失われたカンボジアを記録する
許紘捷は2010年、カンボジアで台湾希望之芽協会が行なう無料診療チームのボランティアとなり、それと同時に写真による記録を始めた。2011年からはプノンペンに定住し、個室3部屋、相部屋2部屋の民宿をオープンして生活のための収入を確保した。8年来、彼はカンボジア各地をめぐり、フィールドワークを行ないつつ、この国の変化をカメラに収めてきた。
カンボジアのさまざまな表情をとらえようと、許紘捷は道路沿いに町や村を一つひとつ訪ね歩き、目に入ったものを写真に撮り続けた。メコン川流域やトンレサップ湖の周辺ではクメール伝統の祖先を祭る行事や雨季の終わりに天に感謝する水祭りなどを目にした。時には戦争で荒廃した鉄道沿いに行き、修復された鉄道や沿線住民の暮しを写真に撮った。
許紘捷が出会った人の中には、かつてクメール・ルージュの弾圧を生き延びた人もいた。「カンボジアの知識人は皆殺しにされ、海外へ逃亡した人もいました。隣人や友人が惨殺されるという絶望の中、社会全体が心に深い傷を負い、健康な人も明日の希望さえ持てませんでした」
こうした苦難は許紘捷に多くを考えさせ、自分に何かできることはないかと思うようになった。カンボジアの人々にとっては、若い世代の知識人が育つことの方が、国際援助より大切なのではないかと許紘捷は感じている。
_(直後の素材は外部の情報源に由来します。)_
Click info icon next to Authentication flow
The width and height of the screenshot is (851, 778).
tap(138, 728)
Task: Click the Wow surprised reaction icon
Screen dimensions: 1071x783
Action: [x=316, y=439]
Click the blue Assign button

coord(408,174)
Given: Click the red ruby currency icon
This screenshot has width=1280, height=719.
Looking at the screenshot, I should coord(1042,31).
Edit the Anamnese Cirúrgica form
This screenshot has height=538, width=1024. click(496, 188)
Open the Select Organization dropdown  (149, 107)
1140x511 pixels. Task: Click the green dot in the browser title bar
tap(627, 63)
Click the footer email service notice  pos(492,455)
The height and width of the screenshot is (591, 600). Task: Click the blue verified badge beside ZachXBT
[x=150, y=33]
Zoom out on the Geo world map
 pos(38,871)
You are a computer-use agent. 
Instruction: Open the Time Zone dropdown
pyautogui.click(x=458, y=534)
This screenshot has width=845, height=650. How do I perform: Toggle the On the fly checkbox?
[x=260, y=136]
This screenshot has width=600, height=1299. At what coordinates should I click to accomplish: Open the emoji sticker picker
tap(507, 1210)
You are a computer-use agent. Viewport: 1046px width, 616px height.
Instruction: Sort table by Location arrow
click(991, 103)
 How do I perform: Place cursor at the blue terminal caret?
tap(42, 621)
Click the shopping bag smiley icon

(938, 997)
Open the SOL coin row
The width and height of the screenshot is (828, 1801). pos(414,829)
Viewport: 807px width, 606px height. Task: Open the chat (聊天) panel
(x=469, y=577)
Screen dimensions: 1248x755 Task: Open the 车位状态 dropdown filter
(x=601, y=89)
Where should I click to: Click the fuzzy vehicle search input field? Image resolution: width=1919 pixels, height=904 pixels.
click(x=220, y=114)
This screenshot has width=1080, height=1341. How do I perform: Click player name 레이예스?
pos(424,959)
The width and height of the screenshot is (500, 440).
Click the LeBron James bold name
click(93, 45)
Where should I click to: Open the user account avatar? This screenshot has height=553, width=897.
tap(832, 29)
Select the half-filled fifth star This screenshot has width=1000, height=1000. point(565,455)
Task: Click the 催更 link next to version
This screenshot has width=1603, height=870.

そうした中で、クメール・ルージュの暴政を経験したことのない若い知識人や文化人とも出会った。彼らは自分たちの国の伝統文化の伝承に強い使命感を抱いており、音楽やドキュメンタリーフィルムなどを通して社会に影響を及ぼし、過去を忘れないよう呼びかけている。だが、戦争によって貴重な史料やリソースが失われており、自分たちの文化を知る手がかりは限られている。そこで許紘捷は、映像でカンボジアを記録することの重要性を再認識した。
ましてやカンボジア社会は今まさに急速な変化を遂げており、外資誘致と建設のために大量の文化遺産が消失しようとしている。都市の歴史を物語る古い家屋や寺院も取り壊されようとしており、それを記録する人がいない。
2018年6月に帰国した許紘捷は、撮りためた一万枚に上る写真や資料を整理し、画像と地図を合わせて検索できるデータバンク「柬式符号」を立ち上げた。カンボジアを訪れる他の写真家の作品も募り、内容を豊富にしたいと考えている。
「一つのきっかけになればと思っただけです。将来いつか、カンボジアでこれらの文化ファイルが必要となった時、データバンクが役に立つでしょう。民族の文化が失われてしまったら、己の尊厳も取り戻せませんから」と言う。
許紘捷はカンボジア各地を歩き回り、その変化をカメラに収めてきた。